While I find these texts fascinating, I often come away from them feeling frustrated. To a certain extent this medieval Magdalene challenged the social norms and hierarchies of her time, behaving in ways and with a degree of agency that was unusual for women (even saintly ones) in the literature of the period. However, these representations tended to resolve the social and political tensions she brought into focus within a narrative arc of conversion, penitence, moderation and obedience. Mary Magdalene rues and renounces her former existence, and the end of her story is ascetically spiritual, not socially radical.
Equality and justice
I wanted to use the poems to think through some of these representations, and the political manoeuvres that underpinned them. In particular, I wanted to think about how labelling Mary Magdalene as a “prostitute” (despite the fact she was never referred to as such in scripture), becomes a useful tool for delegitimating her message, undermining her importance within Jesus’ ministry, and thus curtailing the role of women within and outside of the church. As a prostitute, Mary is beyond the pale, an outcast, and as such she cannot be a threat to power. She is also structurally useful: as an exemplary penitent she bears the figural burden of sin for her entire community, for her sex, for the state, for the world, whichever of these is required.
Just as Christ’s body is quite literally sacrificed for the sins of the world, I often think that Mary Magdalene is conceptually sacrificed—that she becomes a place for the early Church Fathers to put all of the distressing and distasteful ideas (the equality of women, the refusal of shame) they would rather not look at or think about. I also found myself thinking about how in placing Christ outside the compass of human love and bodily desire, his life and teachings are rendered ever more remote from other very human concerns, such as social and gender equality, and redistributive justice.

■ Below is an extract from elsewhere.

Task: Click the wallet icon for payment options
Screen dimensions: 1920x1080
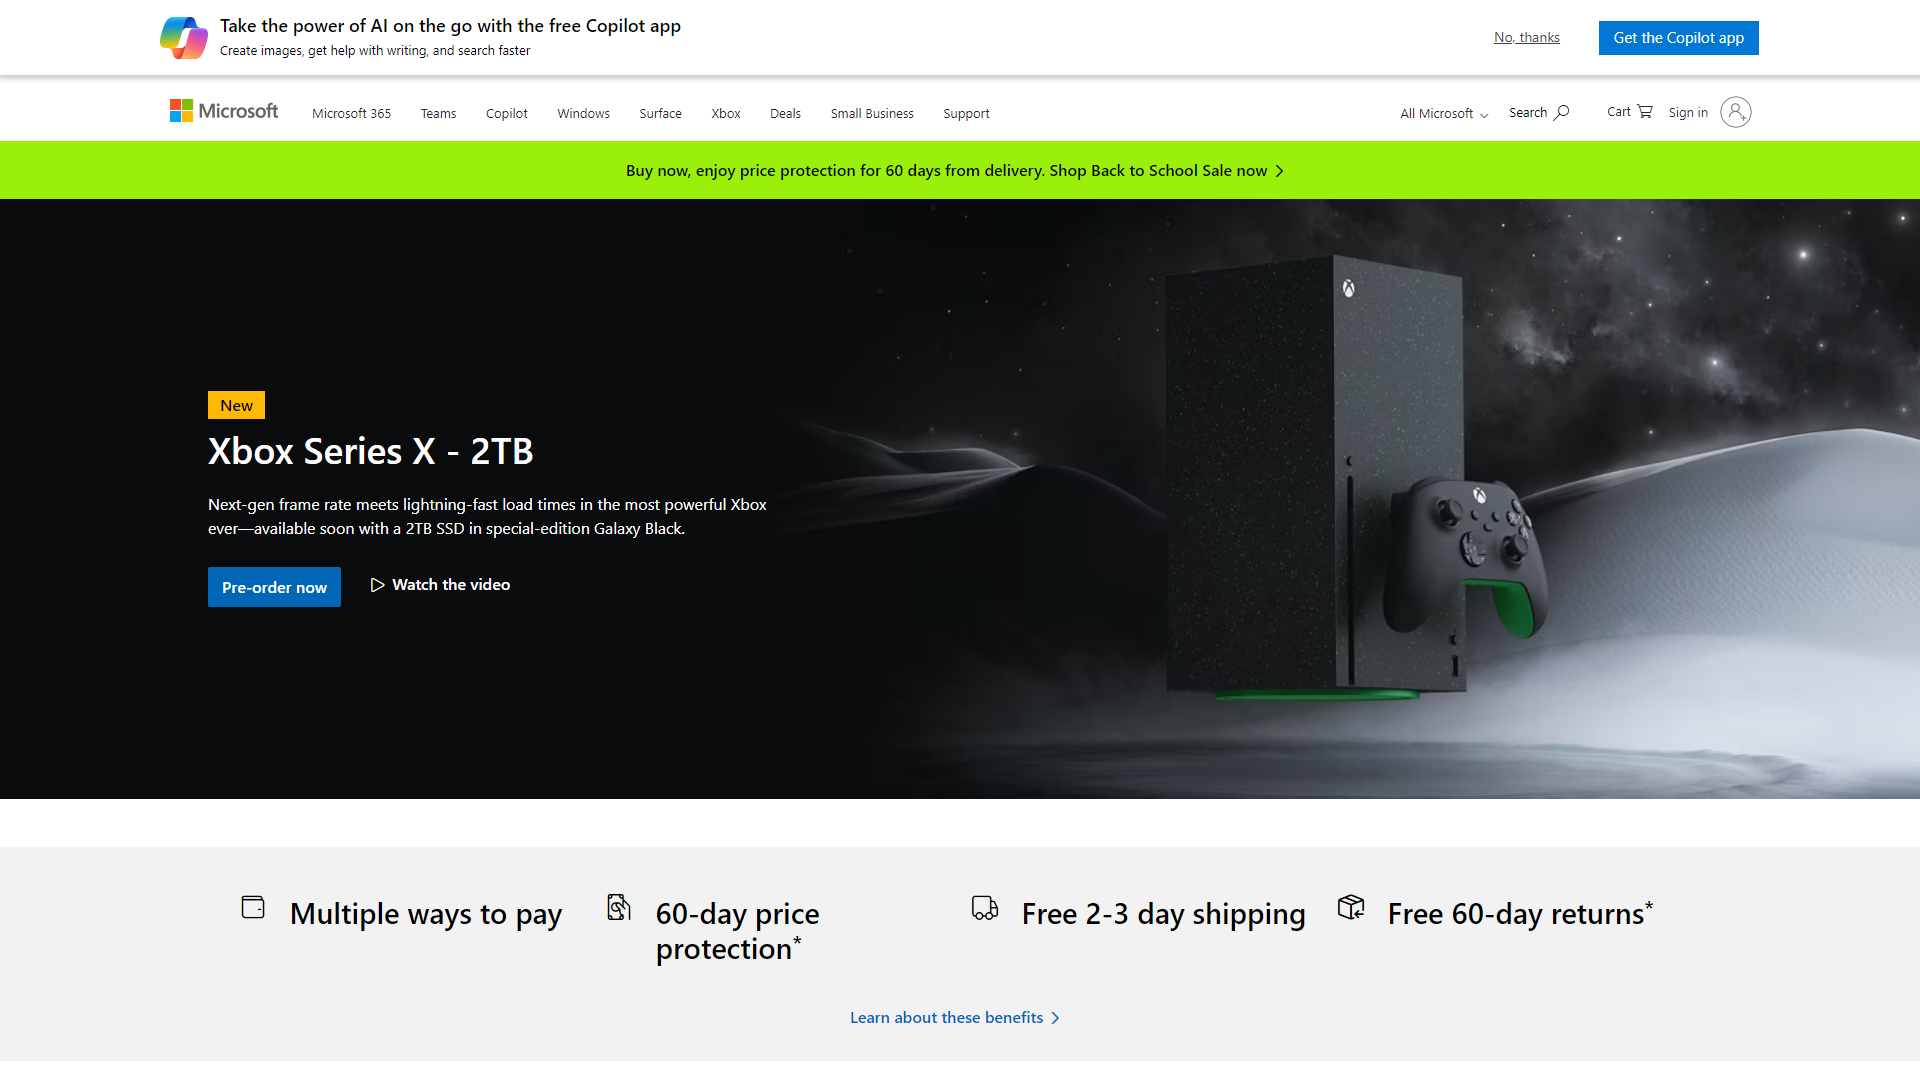Action: (x=253, y=907)
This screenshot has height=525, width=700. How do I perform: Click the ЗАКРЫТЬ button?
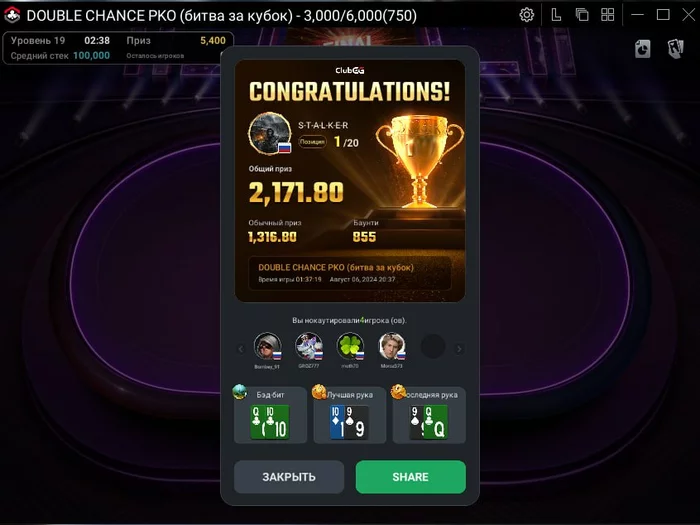(289, 477)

The poems in this collection speak through and back to elements of Mary Magdalene’s medieval hagiography, unpicking and entangling the various threads of her legend to create a hybrid lyric voice that may belong to one woman or to several. In doing so, I am hoping to tap into some of the radical undercurrents of her character and story: her sensuality, her grief, her sense of social justice, and—most importantly—her status as chronicler of the incendiary proto-socialism of Jesus and his disciples.

Beatitudes
The bold monochrome linocuts made by Ignacia Ruiz tap into this incendiary energy. They concentrate the (com)passionate intensity of these stories in dynamic and tactile graphic designs. I think of them as connecting back to ancient traditions of mark-making, while simultaneously creating a stark symbolic language that feels strikingly contemporary. To me they feel like a way of getting in touch with the deep past.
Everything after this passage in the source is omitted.